▶ Text passage:

────────

Stop Forecasting, Start Questioning: A Guide to Expectations Investing
What’s the first thing you do when you get interested in a stock?
If you’re like most people, you start forecasting. You read analyst reports, listen to talking heads on TV, and try to predict how much the company will grow, what its next big product will be, and what its earnings will look like next year. You’re trying to build a story about the future and then decide if the stock is a good buy based on that story.
But what if you’re doing it backward?
What if, instead of trying to predict the future, you started with the present? What if you looked at the stock price today and asked a simple, powerful question: "What does the market believe this company has to do to be worth this price?"
This is the core idea behind Expectations Investing, a brilliant framework developed by author and investor Michael Mauboussin. It flips the traditional investment process on its head. Instead of forecasting, you work backward from the stock price to figure out the performance the market is already expecting. Then, your only job is to decide if those expectations are brilliant or bonkers.

────────

▶ To do:
Reproduce the passage on expectations investing above in full, word for word.

────────

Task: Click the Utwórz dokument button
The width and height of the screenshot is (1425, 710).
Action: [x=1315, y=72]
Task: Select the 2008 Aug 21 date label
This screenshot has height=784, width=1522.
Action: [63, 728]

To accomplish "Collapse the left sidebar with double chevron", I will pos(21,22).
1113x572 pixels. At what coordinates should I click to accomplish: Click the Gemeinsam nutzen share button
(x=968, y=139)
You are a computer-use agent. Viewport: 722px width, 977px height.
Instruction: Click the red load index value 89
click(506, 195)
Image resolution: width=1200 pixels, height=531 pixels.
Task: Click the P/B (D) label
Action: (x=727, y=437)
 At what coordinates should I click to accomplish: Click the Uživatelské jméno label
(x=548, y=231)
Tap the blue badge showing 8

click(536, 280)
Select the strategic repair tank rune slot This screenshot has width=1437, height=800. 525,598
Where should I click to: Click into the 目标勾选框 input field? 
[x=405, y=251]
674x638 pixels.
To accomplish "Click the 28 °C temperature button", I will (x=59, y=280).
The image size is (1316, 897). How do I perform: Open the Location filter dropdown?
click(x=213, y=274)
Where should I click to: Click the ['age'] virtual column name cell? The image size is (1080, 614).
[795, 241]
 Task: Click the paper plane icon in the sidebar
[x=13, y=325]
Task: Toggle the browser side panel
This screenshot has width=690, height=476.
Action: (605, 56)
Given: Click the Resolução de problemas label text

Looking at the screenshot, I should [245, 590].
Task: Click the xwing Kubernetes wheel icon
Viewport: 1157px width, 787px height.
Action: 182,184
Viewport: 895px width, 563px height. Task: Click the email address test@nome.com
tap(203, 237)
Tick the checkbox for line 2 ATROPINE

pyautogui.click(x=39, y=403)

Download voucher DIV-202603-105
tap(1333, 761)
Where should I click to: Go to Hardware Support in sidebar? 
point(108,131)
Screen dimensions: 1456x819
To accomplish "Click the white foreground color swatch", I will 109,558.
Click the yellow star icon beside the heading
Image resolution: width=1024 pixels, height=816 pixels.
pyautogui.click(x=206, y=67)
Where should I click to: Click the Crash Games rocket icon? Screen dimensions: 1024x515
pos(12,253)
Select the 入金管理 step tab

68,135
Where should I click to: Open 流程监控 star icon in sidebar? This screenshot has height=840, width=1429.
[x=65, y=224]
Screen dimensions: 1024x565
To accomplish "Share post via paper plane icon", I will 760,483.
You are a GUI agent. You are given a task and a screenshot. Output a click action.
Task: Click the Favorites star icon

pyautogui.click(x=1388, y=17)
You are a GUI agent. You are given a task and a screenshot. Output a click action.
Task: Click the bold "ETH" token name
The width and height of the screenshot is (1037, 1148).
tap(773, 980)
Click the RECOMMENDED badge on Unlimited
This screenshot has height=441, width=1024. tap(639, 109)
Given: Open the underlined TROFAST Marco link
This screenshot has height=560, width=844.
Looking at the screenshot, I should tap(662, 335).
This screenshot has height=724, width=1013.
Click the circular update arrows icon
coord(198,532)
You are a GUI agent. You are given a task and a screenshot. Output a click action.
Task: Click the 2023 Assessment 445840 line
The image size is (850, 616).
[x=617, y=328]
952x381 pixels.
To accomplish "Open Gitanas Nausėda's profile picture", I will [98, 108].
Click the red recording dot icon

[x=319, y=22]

────────

▶ Reply to the exercise:
Stop Forecasting, Start Questioning: A Guide to Expectations Investing
What’s the first thing you do when you get interested in a stock?
If you’re like most people, you start forecasting. You read analyst reports, listen to talking heads on TV, and try to predict how much the company will grow, what its next big product will be, and what its earnings will look like next year. You’re trying to build a story about the future and then decide if the stock is a good buy based on that story.
But what if you’re doing it backward?
What if, instead of trying to predict the future, you started with the present? What if you looked at the stock price today and asked a simple, powerful question: "What does the market believe this company has to do to be worth this price?"
This is the core idea behind Expectations Investing, a brilliant framework developed by author and investor Michael Mauboussin. It flips the traditional investment process on its head. Instead of forecasting, you work backward from the stock price to figure out the performance the market is already expecting. Then, your only job is to decide if those expectations are brilliant or bonkers.